++++ Dataset records

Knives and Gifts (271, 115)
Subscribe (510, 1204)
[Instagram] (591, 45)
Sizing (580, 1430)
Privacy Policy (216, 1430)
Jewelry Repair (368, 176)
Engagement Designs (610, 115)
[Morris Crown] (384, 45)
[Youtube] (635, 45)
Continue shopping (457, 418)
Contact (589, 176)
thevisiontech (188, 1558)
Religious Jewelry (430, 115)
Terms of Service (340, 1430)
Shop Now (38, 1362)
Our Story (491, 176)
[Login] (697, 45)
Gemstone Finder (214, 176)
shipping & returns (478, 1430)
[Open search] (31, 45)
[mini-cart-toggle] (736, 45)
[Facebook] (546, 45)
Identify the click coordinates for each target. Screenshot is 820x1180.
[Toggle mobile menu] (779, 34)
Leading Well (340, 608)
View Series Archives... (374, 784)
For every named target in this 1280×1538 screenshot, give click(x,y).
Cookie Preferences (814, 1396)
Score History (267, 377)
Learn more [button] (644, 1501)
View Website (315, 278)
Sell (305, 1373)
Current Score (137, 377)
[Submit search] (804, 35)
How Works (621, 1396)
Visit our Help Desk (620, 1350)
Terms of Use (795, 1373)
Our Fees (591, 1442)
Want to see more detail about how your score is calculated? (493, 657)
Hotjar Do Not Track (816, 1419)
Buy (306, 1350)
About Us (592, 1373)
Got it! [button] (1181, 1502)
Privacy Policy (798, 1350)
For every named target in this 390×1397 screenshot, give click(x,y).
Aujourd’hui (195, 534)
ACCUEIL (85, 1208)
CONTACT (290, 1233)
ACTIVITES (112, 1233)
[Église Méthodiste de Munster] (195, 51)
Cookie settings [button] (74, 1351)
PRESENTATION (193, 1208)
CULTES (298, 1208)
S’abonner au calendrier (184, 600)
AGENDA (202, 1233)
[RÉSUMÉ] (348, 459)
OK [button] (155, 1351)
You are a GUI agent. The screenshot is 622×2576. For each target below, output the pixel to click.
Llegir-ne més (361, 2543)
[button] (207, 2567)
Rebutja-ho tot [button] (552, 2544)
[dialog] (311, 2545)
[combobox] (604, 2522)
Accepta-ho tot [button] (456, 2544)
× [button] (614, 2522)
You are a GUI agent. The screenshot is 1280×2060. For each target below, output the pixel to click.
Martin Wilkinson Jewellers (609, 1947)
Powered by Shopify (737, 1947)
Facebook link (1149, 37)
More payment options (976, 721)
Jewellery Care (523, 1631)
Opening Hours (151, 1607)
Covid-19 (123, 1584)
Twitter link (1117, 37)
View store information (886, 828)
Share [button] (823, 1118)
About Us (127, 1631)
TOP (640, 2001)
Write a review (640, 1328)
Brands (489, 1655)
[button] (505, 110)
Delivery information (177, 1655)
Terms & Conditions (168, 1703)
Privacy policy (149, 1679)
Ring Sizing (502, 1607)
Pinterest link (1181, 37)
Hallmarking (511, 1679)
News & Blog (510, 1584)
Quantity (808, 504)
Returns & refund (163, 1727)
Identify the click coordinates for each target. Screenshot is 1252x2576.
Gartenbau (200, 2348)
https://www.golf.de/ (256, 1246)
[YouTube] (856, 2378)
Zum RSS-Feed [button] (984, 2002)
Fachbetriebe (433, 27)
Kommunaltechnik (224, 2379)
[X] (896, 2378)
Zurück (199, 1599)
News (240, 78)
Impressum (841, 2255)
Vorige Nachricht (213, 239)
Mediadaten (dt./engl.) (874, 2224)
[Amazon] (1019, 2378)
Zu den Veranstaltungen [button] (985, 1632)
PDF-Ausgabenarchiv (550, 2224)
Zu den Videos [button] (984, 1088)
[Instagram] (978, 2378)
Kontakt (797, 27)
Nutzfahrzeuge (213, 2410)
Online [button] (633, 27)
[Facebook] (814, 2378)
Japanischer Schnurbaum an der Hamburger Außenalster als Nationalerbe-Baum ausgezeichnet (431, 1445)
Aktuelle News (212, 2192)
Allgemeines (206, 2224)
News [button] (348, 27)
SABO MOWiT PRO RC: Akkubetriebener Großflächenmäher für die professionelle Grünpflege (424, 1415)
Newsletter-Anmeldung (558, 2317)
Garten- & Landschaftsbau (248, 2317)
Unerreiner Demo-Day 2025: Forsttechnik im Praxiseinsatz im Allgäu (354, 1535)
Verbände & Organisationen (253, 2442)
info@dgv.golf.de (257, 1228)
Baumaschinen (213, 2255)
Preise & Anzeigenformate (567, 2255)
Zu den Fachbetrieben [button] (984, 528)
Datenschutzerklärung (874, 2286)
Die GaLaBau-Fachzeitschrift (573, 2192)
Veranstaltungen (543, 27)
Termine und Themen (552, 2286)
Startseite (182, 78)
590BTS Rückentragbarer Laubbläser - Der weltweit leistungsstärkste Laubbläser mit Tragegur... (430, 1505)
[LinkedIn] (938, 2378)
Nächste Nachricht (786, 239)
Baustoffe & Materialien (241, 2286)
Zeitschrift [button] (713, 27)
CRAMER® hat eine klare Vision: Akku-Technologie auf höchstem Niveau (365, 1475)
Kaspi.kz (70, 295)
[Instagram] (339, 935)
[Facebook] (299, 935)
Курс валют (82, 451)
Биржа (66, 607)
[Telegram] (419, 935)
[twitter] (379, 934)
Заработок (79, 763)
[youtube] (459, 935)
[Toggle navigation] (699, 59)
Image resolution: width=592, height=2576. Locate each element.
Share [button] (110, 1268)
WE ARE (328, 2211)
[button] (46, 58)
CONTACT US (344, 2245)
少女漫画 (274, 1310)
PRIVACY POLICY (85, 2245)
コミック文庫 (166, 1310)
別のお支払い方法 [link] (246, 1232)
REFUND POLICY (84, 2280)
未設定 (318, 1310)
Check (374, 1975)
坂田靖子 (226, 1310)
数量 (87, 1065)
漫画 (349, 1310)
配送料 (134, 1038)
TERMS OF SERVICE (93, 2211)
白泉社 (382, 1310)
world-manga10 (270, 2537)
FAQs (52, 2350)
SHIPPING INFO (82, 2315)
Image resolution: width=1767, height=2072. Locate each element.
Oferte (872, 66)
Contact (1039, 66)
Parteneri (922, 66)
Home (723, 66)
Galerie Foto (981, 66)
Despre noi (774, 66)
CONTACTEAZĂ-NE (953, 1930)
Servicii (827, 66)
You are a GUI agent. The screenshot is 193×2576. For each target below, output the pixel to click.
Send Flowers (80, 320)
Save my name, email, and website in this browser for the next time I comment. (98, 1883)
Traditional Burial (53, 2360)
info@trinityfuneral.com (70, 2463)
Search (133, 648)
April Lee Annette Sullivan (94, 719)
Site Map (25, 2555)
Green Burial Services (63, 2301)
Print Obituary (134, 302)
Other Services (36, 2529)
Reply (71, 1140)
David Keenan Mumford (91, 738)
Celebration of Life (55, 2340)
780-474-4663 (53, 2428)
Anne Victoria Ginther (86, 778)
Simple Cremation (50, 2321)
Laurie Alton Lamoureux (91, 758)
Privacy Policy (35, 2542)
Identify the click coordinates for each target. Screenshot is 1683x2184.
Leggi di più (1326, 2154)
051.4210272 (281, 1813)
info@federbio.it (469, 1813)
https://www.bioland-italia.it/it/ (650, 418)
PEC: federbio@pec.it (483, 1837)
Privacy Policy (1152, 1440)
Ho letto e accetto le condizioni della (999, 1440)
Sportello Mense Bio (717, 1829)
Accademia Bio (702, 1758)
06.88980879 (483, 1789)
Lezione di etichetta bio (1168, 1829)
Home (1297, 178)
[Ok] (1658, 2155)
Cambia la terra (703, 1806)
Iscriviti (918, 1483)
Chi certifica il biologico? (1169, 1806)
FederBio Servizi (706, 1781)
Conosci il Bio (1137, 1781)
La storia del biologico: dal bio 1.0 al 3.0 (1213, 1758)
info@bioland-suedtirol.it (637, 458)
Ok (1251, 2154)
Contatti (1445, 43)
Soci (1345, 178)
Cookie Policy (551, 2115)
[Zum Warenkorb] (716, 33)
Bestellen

++++++++

▶ Problem description
Begin at the line that has "Privacy Policy (35, 2542)" in the entries above; stop after the line that has "Conosci il Bio (1137, 1781)". Transcribe exactly those lines and no others.

▶ Output for this exercise
Privacy Policy (35, 2542)
Identify the click coordinates for each target. Screenshot is 1683x2184.
Leggi di più (1326, 2154)
051.4210272 (281, 1813)
info@federbio.it (469, 1813)
https://www.bioland-italia.it/it/ (650, 418)
PEC: federbio@pec.it (483, 1837)
Privacy Policy (1152, 1440)
Ho letto e accetto le condizioni della (999, 1440)
Sportello Mense Bio (717, 1829)
Accademia Bio (702, 1758)
06.88980879 (483, 1789)
Lezione di etichetta bio (1168, 1829)
Home (1297, 178)
[Ok] (1658, 2155)
Cambia la terra (703, 1806)
Iscriviti (918, 1483)
Chi certifica il biologico? (1169, 1806)
FederBio Servizi (706, 1781)
Conosci il Bio (1137, 1781)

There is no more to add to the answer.